Yo, it’s Easter, and the comics page largely doesn’t seem to know this. We’re also in the middle of Ramadan and Passover, but do you think the American newspapers are even going to touch those with a 400-foot pole? Hardly!
A small handful of strips do acknowledge Easter. Certainly those pesky Family Circus children will spend the 62nd year of their childhood attending church! Let’s take a look.
Zits
Teenagers are insufferable, am I right? You try to do a nice thing for one of them, preparing a charitable little Easter basket, and they just go and pour a laundry detergent bottle of milk all over the contents. Typical. One step closer to type 2 diabetes.
tarball: “Hopefully those aren’t plastic eggs with surprises in them.”
Brian Bickley: “Wait till tomorrow morning. Those eggs are going to come out rough.”
mmt3k: “Wait until Jeremy discovers that Connie painted hollowed-out eggs instead of hardboiled ones!”
You got that right, everyone! Jeremy’s eating plastic for breakfast! Crazy stuff!
Family Circus
My own dad was born in 1956, and I’m almost 100% sure that at least Billy should be older than he is. I feel sorry for the Family Circus parents, I don’t think they knew what they were getting into. Child-rearing isn’t supposed to take six decades. Just an infernal existence caring for ageless little urchins. Jeffy looks like Regis Philbin.
Are they attending a megachurch? Are they going to Joel Osteen’s Easter service, which probably costs $400 per person for a seat?
MadmanTX: “Wait til the crowd tramples each other getting out of the church when mass is over and then flips each other off in the parking lot trying to get out of their spaces.”
Bill F.: “We know the underwear comment wasn’t made by Thel…she goes Commando!”
MadmanTX: “The only family that the priest hands free condoms to at the door of the church.”
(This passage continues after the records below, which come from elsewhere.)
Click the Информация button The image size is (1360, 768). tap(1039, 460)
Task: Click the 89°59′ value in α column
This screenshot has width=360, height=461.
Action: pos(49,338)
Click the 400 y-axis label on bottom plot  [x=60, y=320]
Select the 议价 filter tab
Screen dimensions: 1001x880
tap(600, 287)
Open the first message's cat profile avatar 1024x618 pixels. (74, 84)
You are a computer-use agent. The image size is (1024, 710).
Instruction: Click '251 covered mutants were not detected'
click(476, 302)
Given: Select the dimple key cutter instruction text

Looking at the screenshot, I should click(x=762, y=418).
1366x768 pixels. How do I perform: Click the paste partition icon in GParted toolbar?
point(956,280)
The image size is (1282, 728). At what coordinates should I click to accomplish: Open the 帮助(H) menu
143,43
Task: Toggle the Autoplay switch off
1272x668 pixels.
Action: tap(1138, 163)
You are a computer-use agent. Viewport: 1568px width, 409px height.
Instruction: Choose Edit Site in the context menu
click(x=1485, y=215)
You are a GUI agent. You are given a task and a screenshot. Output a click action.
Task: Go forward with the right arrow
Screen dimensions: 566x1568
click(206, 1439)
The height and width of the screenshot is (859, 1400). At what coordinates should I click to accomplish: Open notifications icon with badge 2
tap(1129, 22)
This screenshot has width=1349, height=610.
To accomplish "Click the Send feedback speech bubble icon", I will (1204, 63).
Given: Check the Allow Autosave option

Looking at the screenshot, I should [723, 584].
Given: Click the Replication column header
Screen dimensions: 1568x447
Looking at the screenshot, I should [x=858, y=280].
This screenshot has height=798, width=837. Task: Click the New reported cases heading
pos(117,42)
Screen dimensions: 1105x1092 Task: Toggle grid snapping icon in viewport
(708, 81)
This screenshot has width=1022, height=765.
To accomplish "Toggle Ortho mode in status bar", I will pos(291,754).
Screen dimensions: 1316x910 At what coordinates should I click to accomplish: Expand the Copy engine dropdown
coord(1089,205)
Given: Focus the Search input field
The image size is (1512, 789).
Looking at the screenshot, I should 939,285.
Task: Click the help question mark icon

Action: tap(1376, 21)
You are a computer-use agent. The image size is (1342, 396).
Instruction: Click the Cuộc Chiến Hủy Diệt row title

Bill F.: “Look at that satisfied smile, PJ’s just relieved himself!”
Looks like MadmanTX and Bill F. are the ones to watch for devilishly bawdy Family Circus commentary! Middle fingers? Mommy not wearing underpants? I don’t want to go to Hell for accidentally reading such ribald subject matter on Easter Sunday! :[ :[ :[
Curtis
Look at these good Christians! The Wilkins brothers are always attending church without their heathen atheist parents, and one of the proudest recurring Curtis traditions is throwing shade about all the women’s hats. As in, nothing throws shade quite like these hats! See, I can do it too.
Bucinka: “Have a blessed holiday, all, and don’t forget to rock your best Black Church Hat! (I like the pink one in panel 5… .)”
David Rickard: “He sneaks all that junk food in with him, Barry. And for the sake of your mental health–and to avoid losing your breakfast–don’t ask where he hides it.”
Bluegirl285: “Barry always chews Curtis out for making fun of the ladies hats, yet he’s the one laughing at those stale jokes.”
Oh boy, we certainly have fun here, don’t we? And yes, Bluegirl285, that is part of the joke! Thanks for stopping by.